Septante-neuvième jour.
Logorrhée Suite….
7°) Le gouffre d’Aristote.
Rira bien qui rira le dernier, camarade Aristote. Voilà deux mille ans qu’on vous a assaisonné, à moins que ce ne soit vous qui nous ayez assaisonné, je ne sais plus très bien lequel a commencé. Les pères de l’Eglise vous ont caché sous leur soutane et dès lors nous étions perdus. Les mollahs vous ont enrôlé dans leur turban et ce fut pire. Puis, dans un dernier effort, oubliant l’esprit fugace, les grilles que vous aviez construites pour lire le monde et le découper en quartiers se sont refermées sur le goulag sous prétexte d’anéantir la religion, les religions, le fin du fin du rationnel poussé au bout, poussé à bout, le sommet de la vérité proclamée et révélée avec un vé majuscule comme il se doit.
Nous voici au fond du gouffre. La raison est devenue folle. Auschwitz l’a brûlée morte, la Kolyma l’a figée dans les glaces : la raison du Nord perdu. Nous voyons bien que tout se dérègle et que nos beaux discours tournent à vide. Le rire de Voltaire résonne et déraisonne, il s’est étranglé sans qu’on le sache ; Diderot n’a plus de neveu à corriger. La connaissance est dédaignée, le savoir redouté, et la mort est plus gaie que la vie. Il faudra se cramponner au bastingage, la terre tangue mais rien ne doit interrompre l’écriture pour survivre et pour que les enfants trouvent un canot de sauvetage ou les enfants de nos enfants, le jour où nous ferons naufrage.
Ramener la raison à la raison.
Héraklite, ton lumignon ne s’est pas éteint et je
construis la lanterne qui le laissera brûler dans la tempête, sauver la lumière
fragile. Qui sauvera-t-elle de la perdition ? Je l’ignore. Il ne
m’appartient pas de le savoir. Mon travail est de construire la lanterne des
vivants, à toi de l’éclairer.
vendredi 15 décembre 2006
16.6. L’ordre mondial.
Septante-huitième jour.
Je n’ai rien d’autre à faire qu’à laisser la logorrhée couler, comme le moine devant son île, devant son Nil.
6°) L’ordre mondial.
Vous souriez Héraklite. Je vois bien que vous souriez. Je suis comme vous, je me prélasse devant l’île Eléphantine dans le ronflement du ventilateur et-les trompes des barques, mais pas un mot sur l’habit de lumière. Mon écriture tapie au fond d’un carnet délabré ne vaut pas plus cher que vos tablettes, vos papyrus ou vos parchemins, je ne sais de quoi étaient faits vos carnets à vous. Vous n’avez quand même pas tout écrit au marteau et burin !
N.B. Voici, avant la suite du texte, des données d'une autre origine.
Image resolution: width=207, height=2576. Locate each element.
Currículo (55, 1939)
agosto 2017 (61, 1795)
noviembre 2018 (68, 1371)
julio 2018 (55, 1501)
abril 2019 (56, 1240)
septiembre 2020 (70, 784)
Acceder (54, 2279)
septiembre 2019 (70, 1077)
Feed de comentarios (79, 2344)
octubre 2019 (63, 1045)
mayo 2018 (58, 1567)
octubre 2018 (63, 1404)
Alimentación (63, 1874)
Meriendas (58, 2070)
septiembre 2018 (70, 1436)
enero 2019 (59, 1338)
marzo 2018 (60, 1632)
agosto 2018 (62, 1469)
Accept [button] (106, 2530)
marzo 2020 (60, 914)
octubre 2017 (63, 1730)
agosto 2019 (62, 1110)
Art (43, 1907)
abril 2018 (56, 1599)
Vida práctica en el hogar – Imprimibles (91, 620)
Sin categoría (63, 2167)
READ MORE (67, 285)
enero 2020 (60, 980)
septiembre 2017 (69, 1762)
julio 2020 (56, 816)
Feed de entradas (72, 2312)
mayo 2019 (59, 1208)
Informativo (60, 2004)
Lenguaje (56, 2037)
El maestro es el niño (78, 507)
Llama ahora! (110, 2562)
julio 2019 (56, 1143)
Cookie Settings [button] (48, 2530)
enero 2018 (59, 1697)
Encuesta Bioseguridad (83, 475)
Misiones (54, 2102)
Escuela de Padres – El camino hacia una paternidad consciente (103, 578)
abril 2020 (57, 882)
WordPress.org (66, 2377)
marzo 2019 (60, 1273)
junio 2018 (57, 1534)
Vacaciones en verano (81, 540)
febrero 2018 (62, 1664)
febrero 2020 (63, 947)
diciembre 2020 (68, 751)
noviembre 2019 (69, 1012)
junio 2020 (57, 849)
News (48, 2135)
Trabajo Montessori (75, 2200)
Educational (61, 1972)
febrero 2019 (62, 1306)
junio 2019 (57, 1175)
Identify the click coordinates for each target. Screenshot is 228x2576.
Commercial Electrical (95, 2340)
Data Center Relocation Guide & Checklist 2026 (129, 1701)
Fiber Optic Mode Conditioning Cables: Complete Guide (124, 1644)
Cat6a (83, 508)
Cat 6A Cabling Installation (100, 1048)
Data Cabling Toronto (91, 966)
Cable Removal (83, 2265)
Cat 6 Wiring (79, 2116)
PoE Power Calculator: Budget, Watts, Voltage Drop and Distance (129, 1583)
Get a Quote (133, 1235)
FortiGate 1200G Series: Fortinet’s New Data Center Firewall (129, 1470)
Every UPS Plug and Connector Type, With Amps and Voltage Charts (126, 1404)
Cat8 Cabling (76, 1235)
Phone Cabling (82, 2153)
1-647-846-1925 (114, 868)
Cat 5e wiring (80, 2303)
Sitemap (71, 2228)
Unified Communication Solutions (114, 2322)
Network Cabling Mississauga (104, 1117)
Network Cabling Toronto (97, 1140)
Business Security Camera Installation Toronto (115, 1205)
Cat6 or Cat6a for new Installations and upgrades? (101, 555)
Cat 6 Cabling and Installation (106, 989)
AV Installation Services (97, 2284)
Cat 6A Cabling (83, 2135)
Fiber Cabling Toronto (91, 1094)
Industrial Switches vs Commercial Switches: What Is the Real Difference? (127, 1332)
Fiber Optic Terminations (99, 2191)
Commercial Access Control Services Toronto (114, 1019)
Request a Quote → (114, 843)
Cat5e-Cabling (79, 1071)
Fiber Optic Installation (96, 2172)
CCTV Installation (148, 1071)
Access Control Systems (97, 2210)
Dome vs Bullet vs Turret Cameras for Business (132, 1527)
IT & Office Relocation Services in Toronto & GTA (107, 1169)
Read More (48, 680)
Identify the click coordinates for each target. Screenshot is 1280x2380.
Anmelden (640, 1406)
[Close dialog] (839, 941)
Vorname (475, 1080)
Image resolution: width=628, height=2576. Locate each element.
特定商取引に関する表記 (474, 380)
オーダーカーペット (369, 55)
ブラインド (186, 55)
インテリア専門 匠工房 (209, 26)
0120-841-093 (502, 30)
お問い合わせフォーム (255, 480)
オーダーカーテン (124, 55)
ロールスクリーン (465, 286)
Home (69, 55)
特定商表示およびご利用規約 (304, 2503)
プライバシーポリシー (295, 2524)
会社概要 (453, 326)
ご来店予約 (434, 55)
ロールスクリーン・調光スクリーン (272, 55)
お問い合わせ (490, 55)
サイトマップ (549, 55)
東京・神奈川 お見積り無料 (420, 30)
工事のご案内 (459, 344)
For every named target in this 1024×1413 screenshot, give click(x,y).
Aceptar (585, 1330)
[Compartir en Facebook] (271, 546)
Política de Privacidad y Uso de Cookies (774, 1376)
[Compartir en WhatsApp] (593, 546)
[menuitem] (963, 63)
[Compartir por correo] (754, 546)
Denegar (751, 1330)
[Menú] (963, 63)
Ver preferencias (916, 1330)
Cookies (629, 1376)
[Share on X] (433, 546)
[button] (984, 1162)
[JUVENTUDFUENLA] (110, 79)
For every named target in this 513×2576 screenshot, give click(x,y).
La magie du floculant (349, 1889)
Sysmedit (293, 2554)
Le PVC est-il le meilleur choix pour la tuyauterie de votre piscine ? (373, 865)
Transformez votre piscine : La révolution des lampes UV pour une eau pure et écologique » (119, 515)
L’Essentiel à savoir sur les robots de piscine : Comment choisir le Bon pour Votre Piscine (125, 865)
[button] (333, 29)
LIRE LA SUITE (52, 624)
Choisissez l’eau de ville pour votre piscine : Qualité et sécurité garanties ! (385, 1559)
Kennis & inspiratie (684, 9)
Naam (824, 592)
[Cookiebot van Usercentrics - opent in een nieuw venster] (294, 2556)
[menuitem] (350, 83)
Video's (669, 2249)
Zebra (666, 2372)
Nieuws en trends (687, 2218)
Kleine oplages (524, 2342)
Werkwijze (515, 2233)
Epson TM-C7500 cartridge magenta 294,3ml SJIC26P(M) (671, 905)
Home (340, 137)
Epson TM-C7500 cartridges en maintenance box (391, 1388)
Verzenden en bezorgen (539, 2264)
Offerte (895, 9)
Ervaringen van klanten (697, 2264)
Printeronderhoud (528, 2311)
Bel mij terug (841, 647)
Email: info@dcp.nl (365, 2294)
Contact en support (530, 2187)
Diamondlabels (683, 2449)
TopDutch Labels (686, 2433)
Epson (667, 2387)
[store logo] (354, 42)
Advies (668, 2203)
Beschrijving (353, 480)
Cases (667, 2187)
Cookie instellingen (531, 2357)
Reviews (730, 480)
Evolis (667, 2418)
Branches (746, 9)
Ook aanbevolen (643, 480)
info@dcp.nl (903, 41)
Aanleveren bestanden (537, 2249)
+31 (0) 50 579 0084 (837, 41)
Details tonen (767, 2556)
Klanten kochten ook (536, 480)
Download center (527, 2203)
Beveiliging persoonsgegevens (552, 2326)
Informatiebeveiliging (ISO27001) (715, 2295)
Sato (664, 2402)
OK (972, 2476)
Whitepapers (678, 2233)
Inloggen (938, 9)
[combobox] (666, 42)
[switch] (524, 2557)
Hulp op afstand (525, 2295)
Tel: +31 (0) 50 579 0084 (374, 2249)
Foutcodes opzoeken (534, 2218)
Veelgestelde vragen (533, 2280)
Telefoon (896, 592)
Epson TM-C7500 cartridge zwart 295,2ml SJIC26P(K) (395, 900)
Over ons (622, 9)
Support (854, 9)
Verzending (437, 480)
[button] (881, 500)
N’est-ce pas ? Rassurez-moi. Déjà que la mine a du mal à suivre, un burin, pensez !
J’ai un avantage sur vous : je vis. Je peux encore sortir de ma tour d’ivoire et faire face aux projecteurs, donner vie à votre discours. Je peux même prétendre qu’il s’agit de moi, mais je risque d’être vite démasqué, il en est qui vous connaissent encore. Celle qui, un jour, un matin d’embouteillages, m’a parlé de vous à travers le poste et vous a mis sur ma voie, Julia, il y a au moins Julia K pour vous connaître. Aristote n’a pas très bien réussi son coup. Je suis moins inquiet de me savoir caché derrière votre momie, et de remuer ce qui vous reste de bras et d’orteils, la momie bouge !
Je m’imagine échapper à la contrariété. Je sais bien qu’elle me trouvera, pourquoi écrirais-je sinon ? Mais je retarde le moment, j’avance à pas de loup, j’entre lentement dans l’eau glacée au lieu de m’y jeter. En attendant, sur ma terrasse, j’écris comme il me vient. Ma terrasse. M’y voici depuis une heure elle est devenue ma terrasse. Peu importent les générations de princes, de présidents, de princes-présidents, de présidents princiers, d’Agha Khan en François Mitterrand, d’Orson Welles en Hercule Poirot, c’est ma terrasse et gare à qui l’occupe sans ma permission.
Ainsi seulement je vois le Nil, et je constate qu’il n’est jamais le même fleuve, tout en étant le même que celui des princes que j’ai chassés pour me poser ici. Je sens déjà Aristote ergoter ; comment peut-on être le même sans être le même ? Comment peut-on être une chose et une autre chose ? Comment peut-on être ceci et cela, le pour et le contre, l’alpha et l’oméga, le jour et la nuit ?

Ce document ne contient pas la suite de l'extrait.